**YOUR GOAL**
Output the road trip account's passage between "Early pioneer and" and "in the universe.", inclusive, copied word for word.

**SUPPLIED TEXT**
• • • •

Every mile brought new experiences
We encountered a severe storm at Meaher State Park near Mobile, Alabama, that obliterated a large tree near us with a lighting strike; we enjoyed beignets and a paddlewheel steamboat cruise in New Orleans; wonderful visits with family in Kansas City, Missouri; and saw the famous wood chipper that was used in the cult classic Fargo in North Dakota.
Early pioneer and Native American history amazed us throughout the Dakotas and gave us strong spiritual vibes at Devils Tower National Monument in Wyoming. We happily rendezvoused with family in Castle Rock, Colorado, and were blessed to have other family meet us there. A week at the famous Albuquerque, New Mexico, International Hot Air Balloon Fiesta was such a treat—as was a private hot-air balloon ride over the desert landscape in Moab, Utah. Long travel days in 106-degree heat through Nebraska and Oklahoma challenged us to keep our cool. Seeing the “space aliens” in Roswell, New Mexico, gave us a laugh—and made us ponder the existence of other life in the universe.
The mountain ranges of Montana, Wyoming, and Idaho presented magnificent vistas that we’d only seen in photographs. They also challenged us with tricky mountain pass driving, where steep uphill and downhill grades demanded an iron grip on the wheel, holding our breath, and careful braking strategies. Overall, our motorhome hauled us and our tow vehicle with ease back and forth over the upper Continental Divide more than 10 times.

• • • •

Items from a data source
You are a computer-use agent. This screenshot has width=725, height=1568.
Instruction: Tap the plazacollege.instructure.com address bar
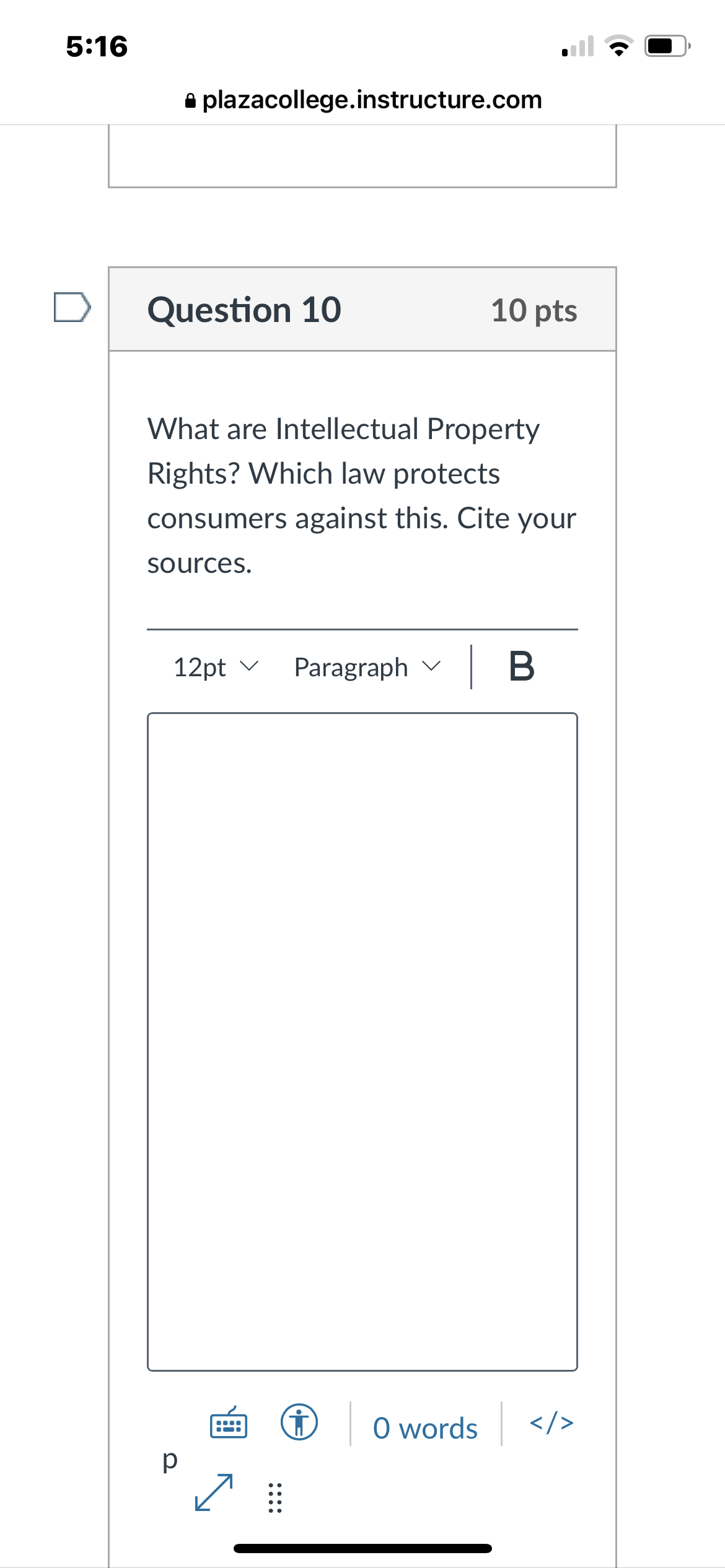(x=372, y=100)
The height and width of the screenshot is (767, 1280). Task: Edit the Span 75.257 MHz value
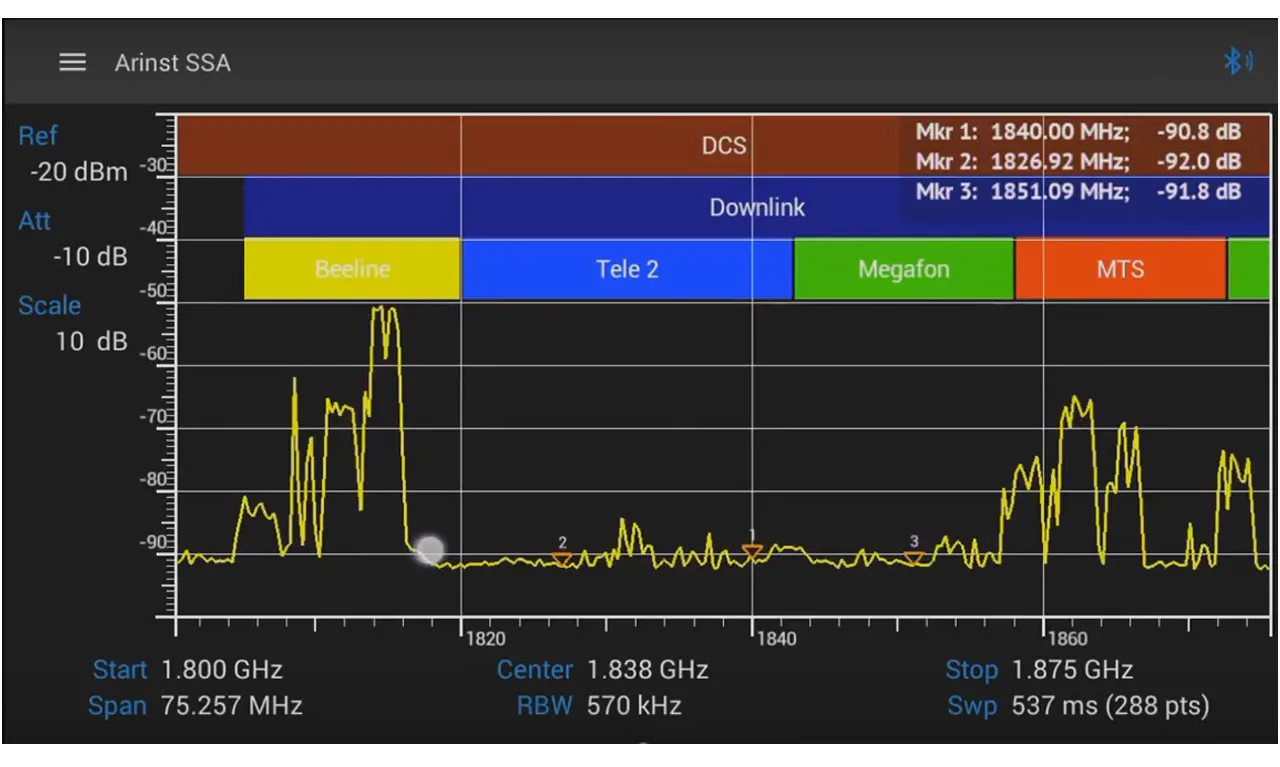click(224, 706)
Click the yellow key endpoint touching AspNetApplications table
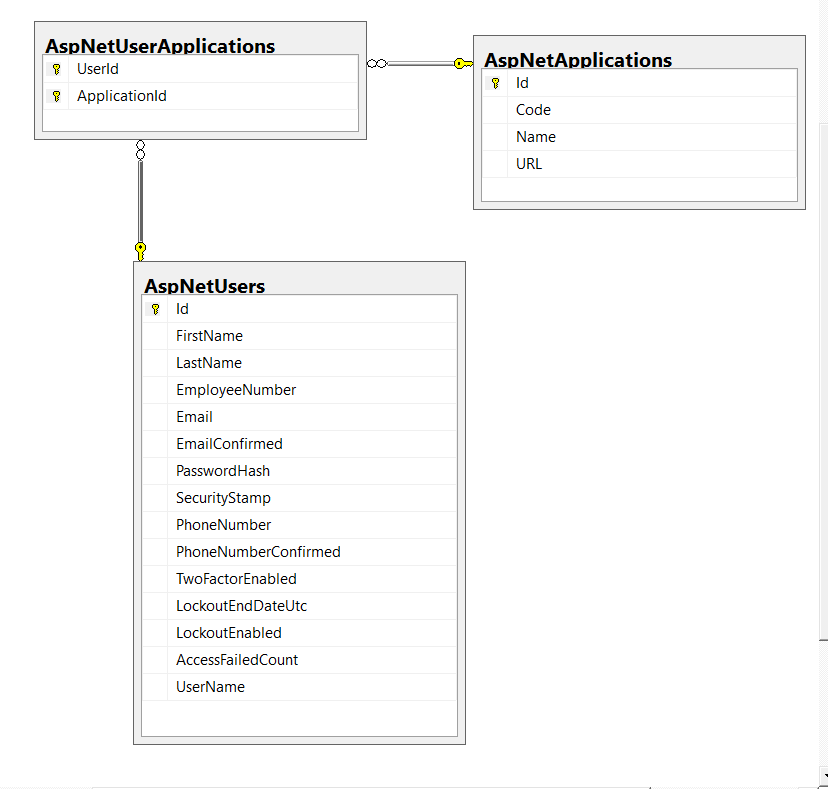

• • • •

**TASK RESULT**
Early pioneer and Native American history amazed us throughout the Dakotas and gave us strong spiritual vibes at Devils Tower National Monument in Wyoming. We happily rendezvoused with family in Castle Rock, Colorado, and were blessed to have other family meet us there. A week at the famous Albuquerque, New Mexico, International Hot Air Balloon Fiesta was such a treat—as was a private hot-air balloon ride over the desert landscape in Moab, Utah. Long travel days in 106-degree heat through Nebraska and Oklahoma challenged us to keep our cool. Seeing the “space aliens” in Roswell, New Mexico, gave us a laugh—and made us ponder the existence of other life in the universe.